Seinen politischen Höhepunkt erreichte er 1952, als er pakistanischer Staatsbürger wurde und man ihn als Diplomat in die USA entsandte, wo er Pakistan bei den Vereinten Nationen in New York vertrat. Als er sich jedoch von seiner saudiarabisch-en Frau scheiden ließ und eine konvertierte Muslima heiratete, die Amerikanerin polnischer Herkunft war, wurde er aus dem Staatsdienst entlassen.

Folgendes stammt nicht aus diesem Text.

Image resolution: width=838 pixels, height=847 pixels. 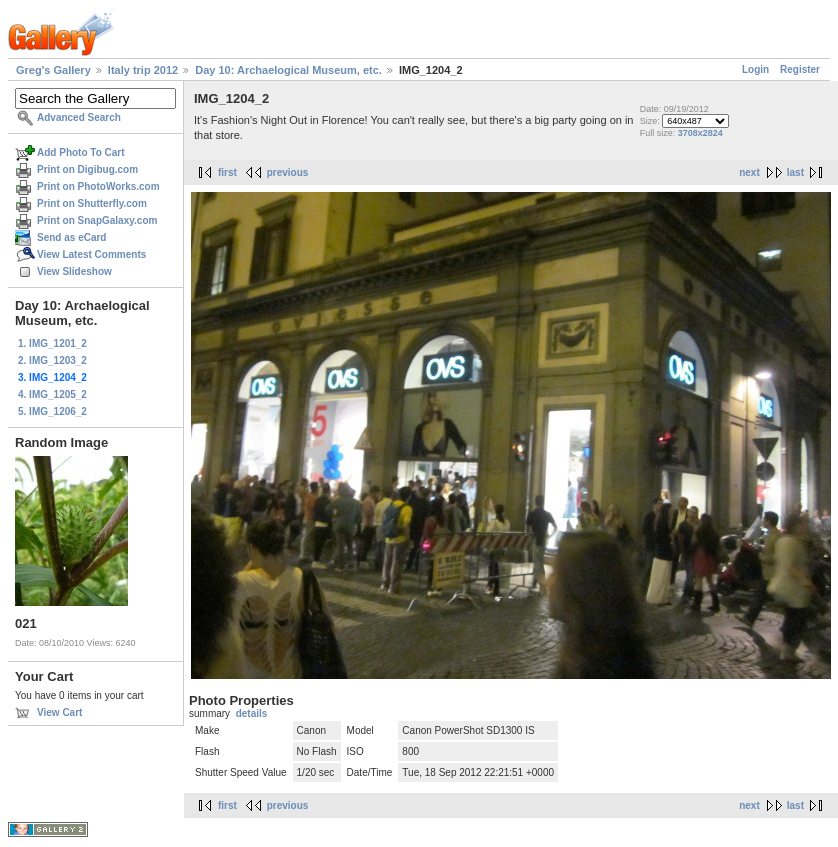 I want to click on Print on SnapGalaxy.com, so click(x=97, y=220).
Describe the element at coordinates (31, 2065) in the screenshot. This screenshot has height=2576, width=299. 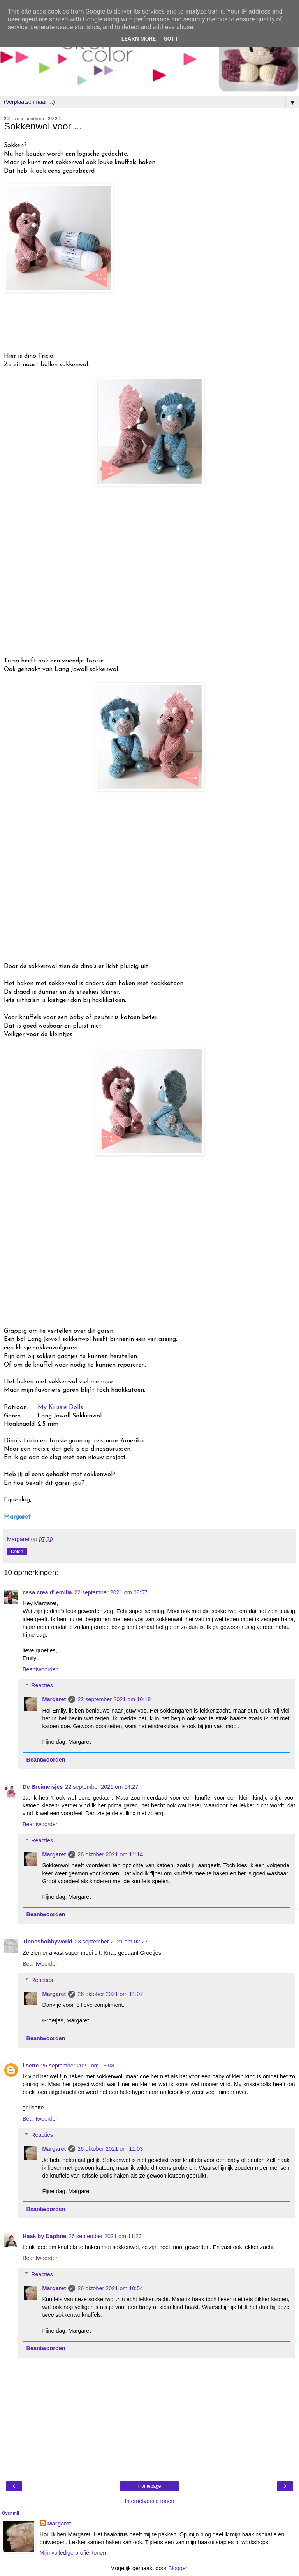
I see `lisette` at that location.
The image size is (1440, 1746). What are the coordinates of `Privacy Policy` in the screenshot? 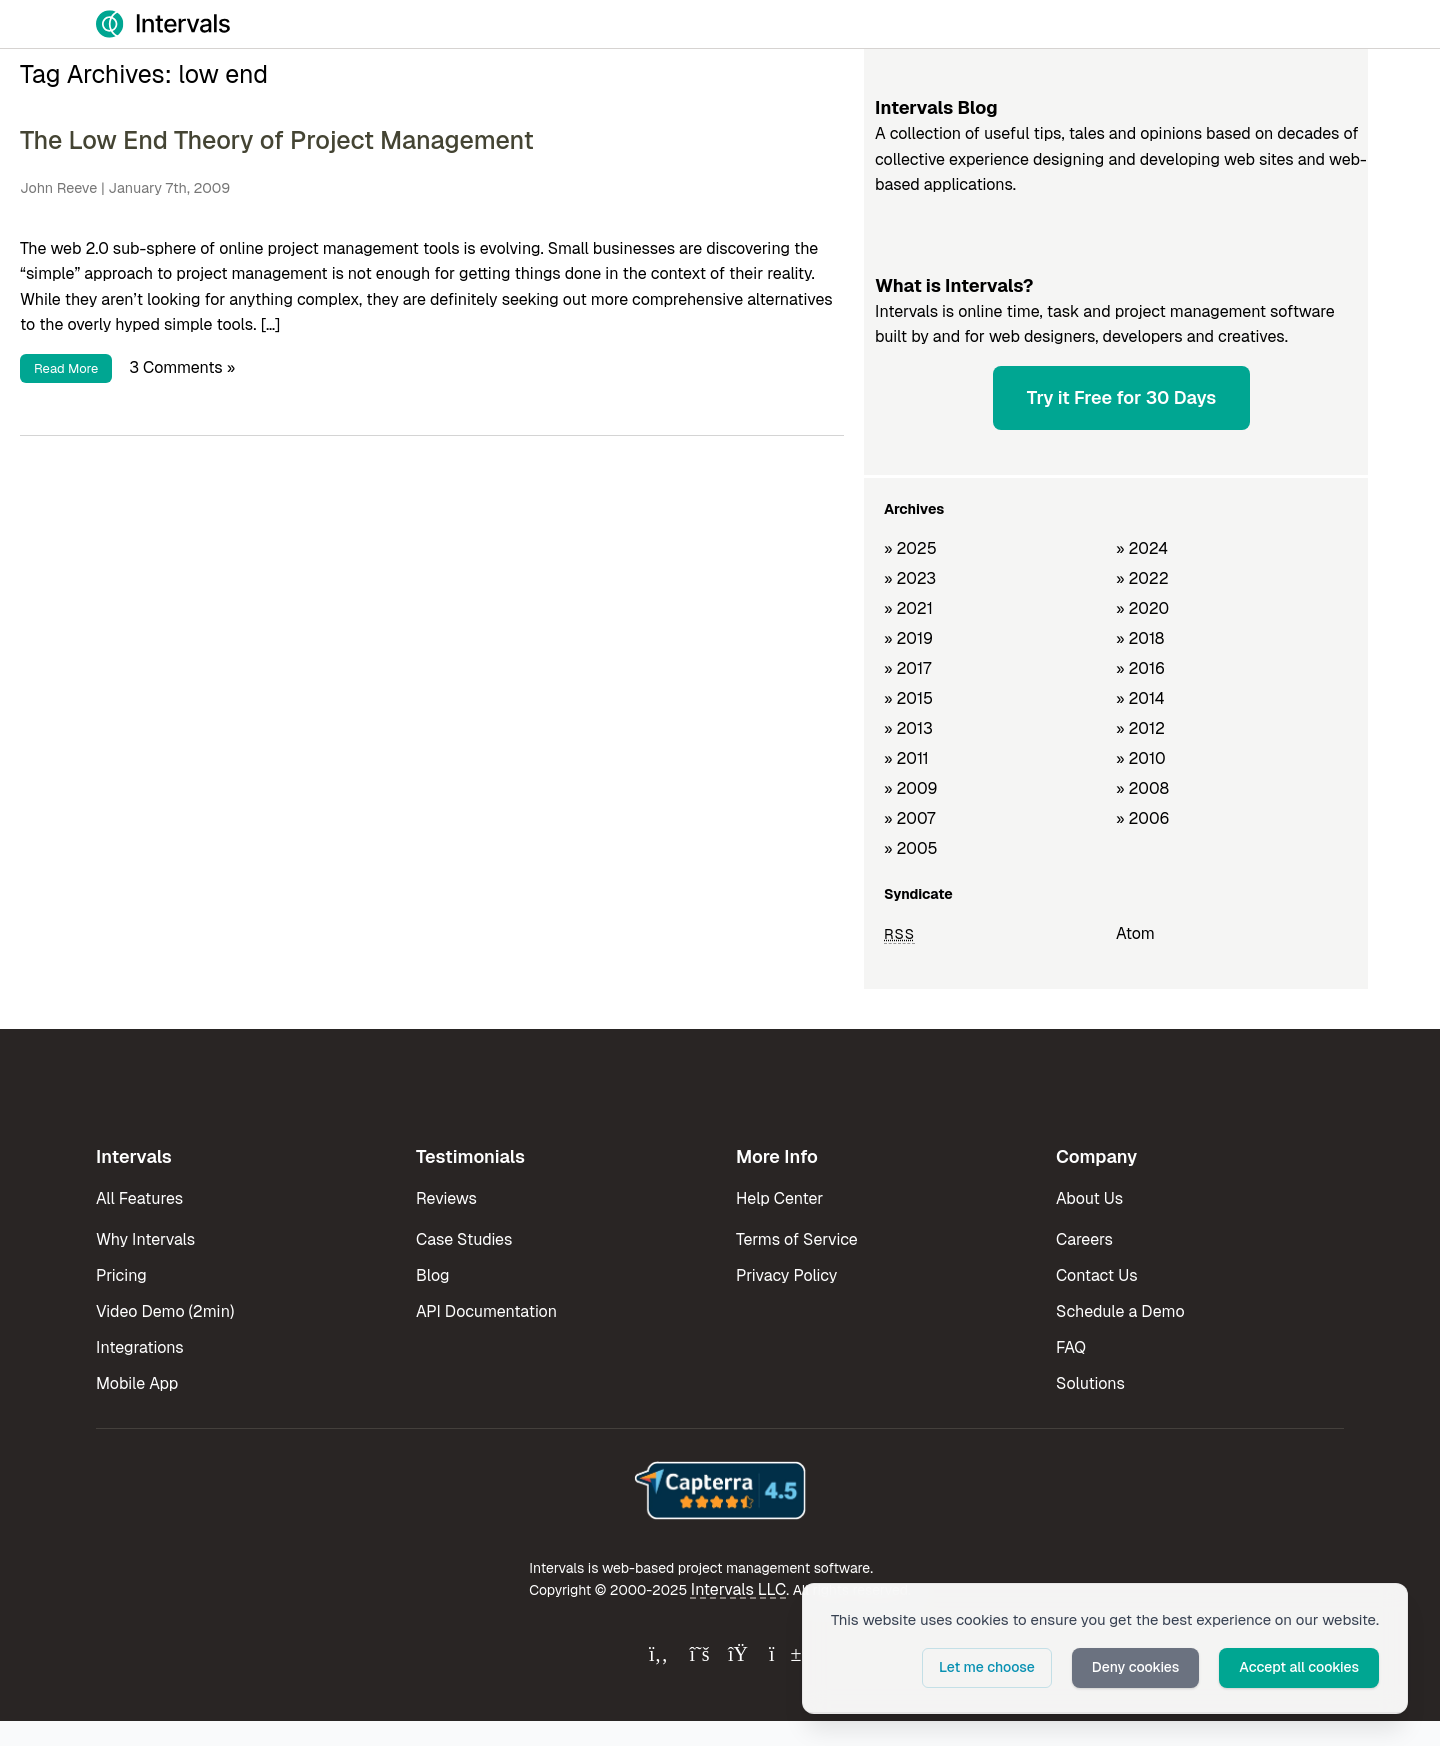 It's located at (786, 1275).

Asad begann nun von Kontinent zu Kontinent zu reisen und Bücher zu schreiben.
Gleich ein Welterfolg wurde „The Road to Mecca“, das 1954 im New Yorker Verlag „Simon & Schuster“ erschien. Jetzt hat der deutsche Patmos-Verlag, der sich in den vergangenen Jahren auf christliche, vorwiegend katholische Literatur spezialisierte, Muhammed Asads „Der Weg nach Mekka“ neu herausgegeben. Es liest sich wie ein Abenteuerroman. Wüsste man nicht, dass Asad lange Zeit selber im Orient gelebt hätte, könnte der Verdacht aufkommen Karl May hätte Pate gestanden. Glorifiziert wird das einfache Leben arabischer Nomaden. Vom einsamen Ritt durch die Wüste schwärmt der Autor, von Nächten unter leuchtendem Sternenhimmel, von arabischer Gastfreundschaft und tugendhaften Menschen. Im Auftrag Emir Faysals, den er als seinen Freund betrachtet, schleicht er sich unter Lebensgefahr bei aufständischen Beduinenstämmen ein, um zu erkundschaften, woher sie ihre Waffen bekamen. Asad entdeckte eine Zusammenarbeit mit der britischen Kolonialmacht, die ihnen Gewehre und Munition lieferte. Doch nicht historische Begebenheiten stehen im Mittelpunkt des autobiographischen Romans, sondern eine romantisierende Sicht auf die arabische Welt voller Abenteuer und schön geformten Menschen mit edler Gesinnung. Das erstaunt, war doch Autor Muhammed Asad kein naiver junger Mann mehr, als er das Buch schrieb, sondern bereits 53 Jahre alt, der als Diplomat wissen müsste, dass dieser verträumte Blick auf die muslimische Welt realitätsfern ist.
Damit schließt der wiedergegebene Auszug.